An expert’s guide to Jazz in the Garden at the National Gallery of Art


Summer + picnics + alcohol + jazz + priceless works of art: This is the magic formula behind the National Gallery of Art’s Jazz in the Garden, which kicks off Friday. Here’s our guide to what’s arguably D.C.’s favorite non-Nats-game outdoor event.

The Setting

The 6.1-acre Sculpture Garden gets crowded quickly on summer Fridays. Avoid endless confused texting by picking a tall sculpture as your rendezvous point. An easy one to spot is Roxy Paine’s “Graft,” a stainless steel, 45-foot-tall tree-like structure.

“It has become a beacon in the garden,” says Molly Donovan, the museum’s associate curator of modern and contemporary art. “You’re drawn to it because it looks familiar, and then you realize it’s not a regular tree,” Donovan says.

The Booze

The all-star drink of the evening is the sangria. “During Jazz in the Garden we can sell as much as a thousand gallons of sangria a night,” says Kris Rohr, director of marketing and communication at Guest Services, the company in charge of concessions. What makes it so irresistible? “I hate to tell you, but it’s a secret recipe,” Rohr says.

Wine without fruit chunks is available by the glass ($7.50-$8.50) or bottle ($27-$30); Stella Artois can be had by the glass ($6.75) or pitcher ($18.50). You’re not allowed to bring your own alcohol into the garden, though some ne’er-do-wells report smuggling it in.

The Food

You can bring as much of your own food as you wish, so go nuts with the picnic baskets. The Pavilion Cafe sells sandwiches, salads and dips ($9.75-$11.50) for those lacking the wherewithal to prepare their own snacks.

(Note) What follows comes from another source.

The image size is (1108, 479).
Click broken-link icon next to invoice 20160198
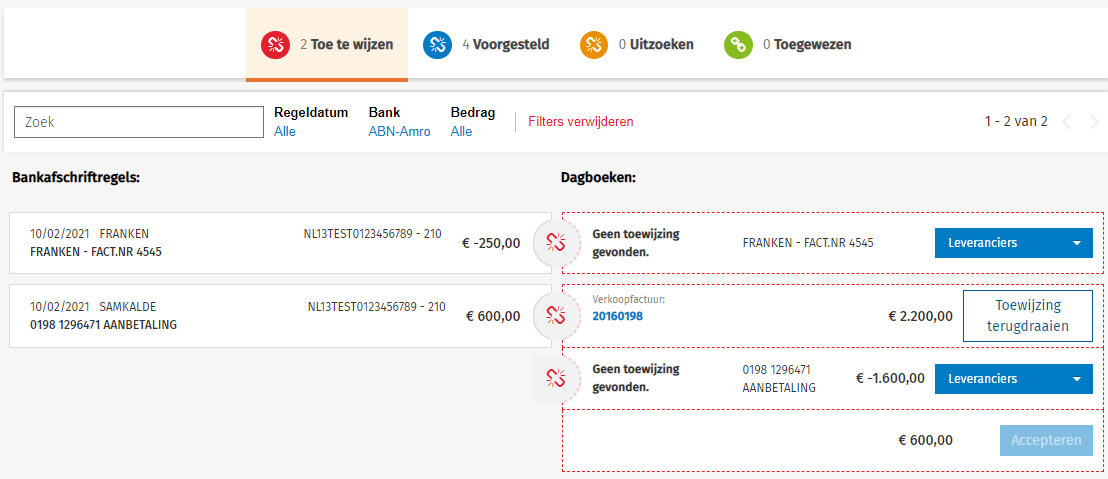click(557, 316)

The cafe also fires up an outdoor grill — the only time it does so all year, Rohr says — to serve grilled chicken kabobs ($10.50), smoked brisket sandwiches ($10) and pulled pork sandwiches ($9).

The Music

Jazz in the Garden might be more aptly named “Chatter in the Garden.” Unless you arrive early — some people get there as early as 4 p.m. — you probably won’t be able to see the performers. You can hear them from every spot in the garden, but you’ll have to listen over the steady hum of conversation.

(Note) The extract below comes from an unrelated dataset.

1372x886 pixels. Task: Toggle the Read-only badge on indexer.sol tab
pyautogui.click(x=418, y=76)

If you want to see and hear Afro-funk group Elikeh on Friday, grab your spot at 4 p.m. Otherwise, you could always wait and check them out at Tropicalia on June 20.

The Downside

If it rains, everything’s canceled.

National Gallery of Art Sculpture Garden, Seventh Street and Constitution Avenue NW; Fri. through Aug. 29, 5-8:30 p.m., free; 202-737-4215, nga.gov. (Archives)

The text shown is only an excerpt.